Now Boreson’s eyes did drop, and her cheek began to jerk in an arrythmic spasm. “The provision has expired . . .” she began.
“I’ve been in touch with Madame Mahmoud, and she’s spoken to the other regents. They’ve agreed to extend my guardianship of Oa indefinitely.”
Boreson pressed her hand to her cheek. “No one informed me.”
“I will ask Madame Mahmoud to send you a transcript of the meeting.”
A quiver shook Gretchen Boreson’s body. She dropped her hand to the desk, where her tapering fingers twitched against the surface. “It was a waste,” she said. The flatness of her tone had a bitter edge to it. “A total waste. We came all this way for a virus that’s useless.”
“Gretchen,” Isabel said gently. “We came all this way to save the anchens. To restore these children to their birthright.”

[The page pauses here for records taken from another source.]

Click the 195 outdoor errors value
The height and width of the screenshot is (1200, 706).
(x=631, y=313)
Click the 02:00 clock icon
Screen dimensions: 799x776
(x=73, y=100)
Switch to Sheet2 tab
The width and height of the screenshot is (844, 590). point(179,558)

Boreson’s eyes glittered with a little of their old, cold fire as she lifted her head. “That’s why you came, Mother Burke,” she said. The corners of her lips curved upward in a mirthless smile. “I came to find a cure for my disease. To find Paolo’s delayed senescence factor. I came for my own purposes, and I failed.”
Isabel sat back in her chair, stunned by Boreson’s pragmatism, her naked honesty. In a way, Boreson had made a confession, but it was a confession marred by a complete lack of penitence. If she was unburdening her soul, it didn’t seem to be a burden that troubled her.
Isabel didn’t respond. She could hardly offer absolution to someone who neither asked for it nor believed in it. It would have been gratifying to see Boreson exhibit some sort of regret. But it would not have been in character.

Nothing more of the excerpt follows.